A man in Hong Kong has been diagnosed with a second bout of COVID-19, four months after recovering from his first. Experts are concerned by the case, which appears to show that immunity to the coronavirus may be short-lived. For some people, at least, it appears you can have coronavirus reinfection. 

The 33-year-old man experienced mild symptoms during his first bout of coronavirus. He has not experienced any symptoms from his second infection. The reinfection may not have been noticed, but the man recently returned from a trip to Spain and was tested upon arrival in Hong Kong. Researchers noted that the second infection was “caused by a new virus that he acquired recently rather than prolonged viral shedding.”

Viral shedding can occur for weeks after the virus has been kicked, and that can lead to false positives in COVID-19 tests. In this case, however, researchers found significant differences between the man’s first bout of illness and his COVID-19 reinfection. This eliminates the possibility that prolonged viral shedding is to blame. 

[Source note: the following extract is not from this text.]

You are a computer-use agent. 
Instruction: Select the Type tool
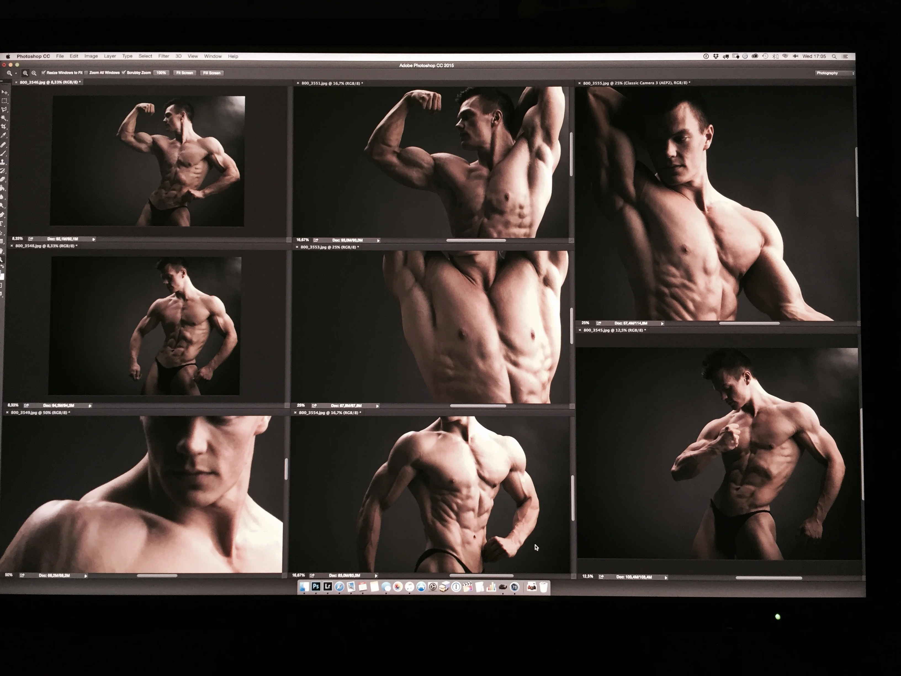tap(2, 223)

The man’s lack of symptoms is giving researchers hope that cases of coronavirus reinfection will be milder. Initially, hopes were high that COVID-19 would act like SARS and MERS, which had immunities that tended to last several years. Instead, the coronavirus appears to act more like the seasonal flu. 

The reinfection also has implications for any coronavirus vaccines currently in development. As noted by the University of Exeter’s Dr. David Strain, “Vaccinations work by simulating infection to the body, thereby allowing the body to develop antibodies. If antibodies don’t provide lasting protection, we will need to revert to a strategy of viral near-elimination in order to return to a more normal life.”